Earnings per Share of 5 Cents Prior to Acquisition Integration Charges Annual Revenue to Over $600 M an Increase of 30%, Quarterly Revenue at $154 M
Overall Gross Profit to Over $87 M for 1999, Quarterly Gross Profit
To $24.8 M or 16%
Fourth Quarter Recurring Adjusted EBITDA at $7.1 M and Year End at $36.5 M
Quarterly Retail Revenue Grew 29% Over Last Quarter, Contributing 46% of Voice
Gross Margin
Definitive Agreement Signed With NOS Communications to Acquire International
Subsidiary Onyx Network Reaches Tokyo and London
BURLINGAME, Calif., March 1 /PRNewswire/ --
Pacific Gateway Exchange, Inc. (Nasdaq: PGEX) today announced its fourth quarter revenue was $154 million, a 22% increase over the same quarter last year. Gross profit increased to $24.8 million, a 26% increase from the fourth quarter a year ago. Annual revenue increased 30% to $604.6 million from $466.3 million in 1998. Annual gross profit increased to $87.3 million, a 20% increase from 1998. Recurring Adjusted EBITDA decreased to $7.1 million from $9.3 million in the fourth quarter last year, reflecting the Company's fourth quarter investment of $7.9 million in Onyx, the Company's Internet subsidiary. Recurring Adjusted EBITDA for fiscal 1999 increased to $36.5 million from $35.9 million in 1998.
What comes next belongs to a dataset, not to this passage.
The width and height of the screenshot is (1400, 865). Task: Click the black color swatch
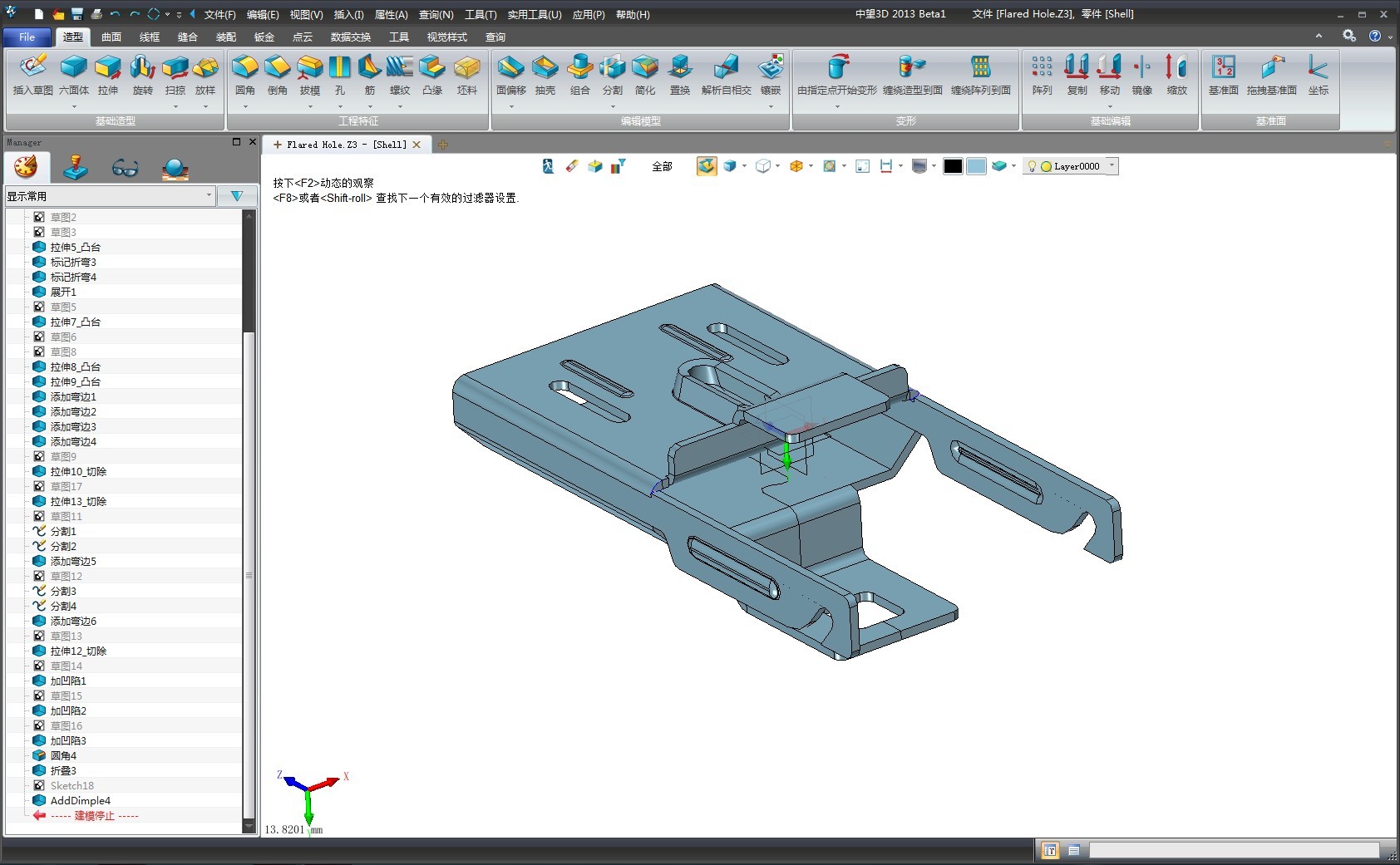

"We are delighted with the financial results for 1999," said Mr. Howard A. Neckowitz, President and CEO of Pacific Gateway. "The stage is now set for major expansion in our Internet and retail operations which are important components of our long term business plan."
Onyx Networks, the Company's Internet subsidiary, earned revenue in the fourth quarter of $0.5 million, with a gross margin of 70%. Pacific Gateway invested $7.5 million of its fourth quarter recurring Adjusted EBITDA in developing its Internet and data network services. The Company expects to increase its expenditures for this line of business through 2000. The Company's Internet strategy is to target global companies and network resellers, including content and Internet delivery. Onyx offers Internet access and collocation and expects to add more advanced global services, including VPN, content and application service, to its portfolio. The Company continues to achieve its internal goals in developing its global Internet Network with six U.S. cities, Tokyo, and London on-line today. "We have achieved remarkable growth in our global Internet operations in the latter part of 1999," said Mr. Neckowitz. "With services already being offered in three countries, expanding to five countries in the next 6 months, we are set to be a major player in the global Internet market."
The Company's investment in state-of-the-art global cable networks provides for profitable bandwidth sales and assures low-cost capacity for its operations. Total committed bandwidth sales represent over 50% of the Company's investment in the Japan-U.S. and TAT-14 cable networks.
The Company is rapidly expanding its retail operations through acquisitions and internal growth. Retail voice revenue increased 29% to $19.8 million this quarter from $15.3 million in the third quarter. The Company's retail subsidiary, IECom, provides retail services to over 300,000 international and domestic customers. The Company's retail variable gross margin for the fourth quarter was 59% compared to 54% last quarter and 57% for the fourth quarter last year. Retail contributed 41% of the Company's variable gross margin from voice compared to 33% in the third quarter and 14% in the fourth quarter last year. Pacific Gateway has completed several retail acquisitions, which contributed significantly to earnings. Most notably, the Company is acquiring the international division of NOS Communications, Inc. (NOS) for $40 million in cash and stock. The addition will enhance billing and customer service platforms and greatly contribute to the Company's revenue and earnings growth in 2000. In addition, IECom is conducting market trials with packaged Internet Consumer Services (ICS) including Internet access bundled with Intelligent CPE, unified messaging and local and long distance services.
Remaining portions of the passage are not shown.